Biggest Correlation Spike on Record Means More Bad News for Quants

(Bloomberg) -- Call it the curious case of correlation? Co-movements between factors, or investments based on a particular style such as growth or momentum, have reached the highest level in at least two decades, according to research from Sanford C Bernstein Ltd.

The move is unusual and poses an additional headache for quantitative funds after a difficult year, according to Bernstein’s Head of Global Quantitative and European Equity Strategy Inigo Fraser-Jenkins, who once suggested that passive investing was worse for society than Marxism. While correlations typically tick higher during big selloffs, he said, individual stocks haven’t been moving in lockstep as much as factor groupings in recent weeks.
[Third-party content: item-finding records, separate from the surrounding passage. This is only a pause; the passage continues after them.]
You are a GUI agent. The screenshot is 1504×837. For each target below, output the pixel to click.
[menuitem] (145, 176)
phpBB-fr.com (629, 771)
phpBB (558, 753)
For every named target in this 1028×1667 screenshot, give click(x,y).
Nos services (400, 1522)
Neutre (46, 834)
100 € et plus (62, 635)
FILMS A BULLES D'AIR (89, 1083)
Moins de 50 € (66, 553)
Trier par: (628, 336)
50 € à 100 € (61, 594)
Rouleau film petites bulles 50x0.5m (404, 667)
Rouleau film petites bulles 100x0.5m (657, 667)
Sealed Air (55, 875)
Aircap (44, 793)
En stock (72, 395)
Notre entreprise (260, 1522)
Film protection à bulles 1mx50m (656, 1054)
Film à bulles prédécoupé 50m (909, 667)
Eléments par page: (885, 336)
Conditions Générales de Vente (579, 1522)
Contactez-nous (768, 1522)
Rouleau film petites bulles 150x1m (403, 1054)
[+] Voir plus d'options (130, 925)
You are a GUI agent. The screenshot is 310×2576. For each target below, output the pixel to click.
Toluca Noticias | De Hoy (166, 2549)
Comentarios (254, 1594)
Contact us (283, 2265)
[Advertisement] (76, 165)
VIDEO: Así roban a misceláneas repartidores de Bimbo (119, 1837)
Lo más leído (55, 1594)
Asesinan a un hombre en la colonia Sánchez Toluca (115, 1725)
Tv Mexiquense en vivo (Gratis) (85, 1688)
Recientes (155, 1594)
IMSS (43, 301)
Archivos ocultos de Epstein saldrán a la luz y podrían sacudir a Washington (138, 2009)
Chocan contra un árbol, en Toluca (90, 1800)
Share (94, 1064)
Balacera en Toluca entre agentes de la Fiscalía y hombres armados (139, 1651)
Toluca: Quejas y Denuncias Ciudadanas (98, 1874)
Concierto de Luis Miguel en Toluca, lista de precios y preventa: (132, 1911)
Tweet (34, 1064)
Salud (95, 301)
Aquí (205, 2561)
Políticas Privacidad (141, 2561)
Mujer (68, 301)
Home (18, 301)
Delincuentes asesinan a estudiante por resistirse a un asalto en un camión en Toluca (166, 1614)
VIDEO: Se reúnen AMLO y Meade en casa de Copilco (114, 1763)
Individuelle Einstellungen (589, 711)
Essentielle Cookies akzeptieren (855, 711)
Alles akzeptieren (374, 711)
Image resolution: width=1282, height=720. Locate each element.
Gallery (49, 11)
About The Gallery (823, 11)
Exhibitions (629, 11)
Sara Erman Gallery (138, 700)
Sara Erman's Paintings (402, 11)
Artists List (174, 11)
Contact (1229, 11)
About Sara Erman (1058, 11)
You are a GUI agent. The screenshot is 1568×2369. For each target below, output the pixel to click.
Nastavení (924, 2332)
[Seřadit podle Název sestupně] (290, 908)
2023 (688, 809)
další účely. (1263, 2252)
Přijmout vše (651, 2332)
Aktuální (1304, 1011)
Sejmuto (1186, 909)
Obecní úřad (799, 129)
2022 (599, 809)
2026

“This is the first time that we have seen this,” the analysts wrote. “This implies there has been a significant change in the structure of the market.”

Quant strategists have spent years telling investors they could beat benchmarks by slicing and dicing the market into buckets like ‘value’ or ‘quality’ stocks, each offering distinct behavior in different market conditions. If, as Bernstein writes, such factors are increasingly moving in tandem, investors may face unwanted risks and quants might struggle to generate idiosyncratic returns.

Biggest Correlation Spike on Record Means More Bad News for Quants

The research may be the latest example of historical models misfiring for such funds after a year which saw dismal returns for risk premia portfolios and prompted job cuts at industry giant AQR Capital Management. The Eurekahedge Multi-Factor Risk Premia Index declined 10 percent during 2018, its second annual loss in eight years.

While weakening macroeconomic data is most likely the immediate cause of the increase in factor correlations, the widening gap in valuations between the cheapest and most expensive stocks has also played a role, according to Bernstein.

“What makes this different is that stock correlation is not so elevated,” the strategists wrote. “Stocks are moving depending on which factor bucket they are in.”

While some of the increase in correlation reflects the growth in exchange-traded funds tracking factors, the limited scale of these flows means that they are “unlikely to be a driving force,” they added.